Pour les Françaises, la beauté est intimement liée à “l'élégance naturelle”, “l'allure”, autant de choses qui se perçoivent à la démarche et au regard, à la personnalité dans son authenticité, à un indéfinissable charme. Cette notion d'élégance est fondamentale en France, où tout est question de maîtrise des paradoxes, d'un art de l'assemblage entre le chic et le décontracté. L'élégance est un critère de beauté, et elle doit être maniée avec subtilité, pour donner le sentiment du “nonartificiel”. Enfin, pour les Françaises, l'obsession de la minceur a resurgi de manière beaucoup plus vive que dans les autres pays, elles sont nombreuses à vivre la minceur comme un critère d'intégration ou d'exclusion.
Pour les Chinoises, le terme “magnifique” ajalonné les réponses au questionnaire. Être magnifique, c'est avoir une âme tellement belle qu'elle rejaillit sur l'extérieur, une pureté spirituelle qui se voit aussi à la perfection de la peau, proche de celle du jade. Plus qu'ailleurs, la beauté est parfaite et estimable, en Chine, lorsqu'elle s'exprime dans la “dignité”, c'est-à-dire avec pudeur. On observe un rejet des postures d'abandon ou trop suggestives. La beauté, dans sa représentation idéale, est déliée de la sexualité. Même si le visage est omniprésent dans l'évaluation de la beauté, le corps doit aussi être parfait, aussi délicat qu'une brindille. Seule une minorité de Chinoises osent prononcer le mot “sexy”, et elles sont timides à avouer leur goût pour les formes occidentales.

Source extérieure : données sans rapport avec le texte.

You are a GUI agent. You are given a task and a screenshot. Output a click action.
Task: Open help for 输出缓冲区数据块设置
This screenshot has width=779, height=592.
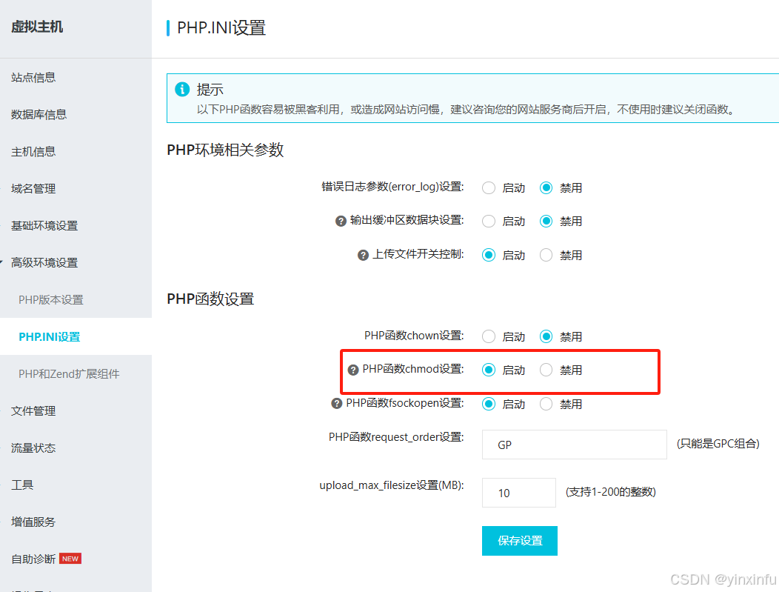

Aux États-Unis, la beauté est liée à la force de caractère : avoir confiance en soi est le premier critère de beauté des Américaines, le terme “self confident” ayant jalonné les questionnaires. Cette notion de “confiance” reflète une société qui valorise la réussite, et qui invite à porter les attributs de la féminité, harmonieux ou pas, sans honte ni fard. Etre soi-même et l'assumer, le faire reconnaître par l'entourage, est une condition sine qua non de la beauté: une belle femme est rayonnante, radieuse, énergique, confiante.On parle d'attitude positive pour définir la beauté, les critères plastiques du visage et du corps étant souvent passés sous silence. Enfin, la générosité et l'ouverture aux autres sont indispensables, une femme étant vraiment belle si son attention portée aux autres est sincère. Ce qui rassemble ces femmes, au-delà des spécificités culturelles, c'est le lien intime entre beauté et bonté. La violence de la crise, vécue comme un cataclysme aux États-Unis et par effet de dominos en Europe, nous rappelle que, selon les femmes, la beauté doit être habitée de valeurs morales et d'intelligence. Le beau, le bien, le bon ne font qu'un.

Notes

(*) Directrice de clientèle, Resarch International
(1) Étude menée sous la direction de Nathalie Ternisien et de Nadège de Poulpiquet. Remerciements à Irina Tshelnakova pour son regard sur la société russe. Quatre questions ont été posées : les trois mots pour définir une belle femme ? les trois accessoires indispensables pour être belle ? la femme qui incarne la beauté ? les trois mots qui expriment le contraire de la beauté ?
(2)Cosmétique Mag, mars 2009.
(3) Carnet de tendances Idea Architects, département innovation de Research International, La consommation en conscience ou la recherche de sens.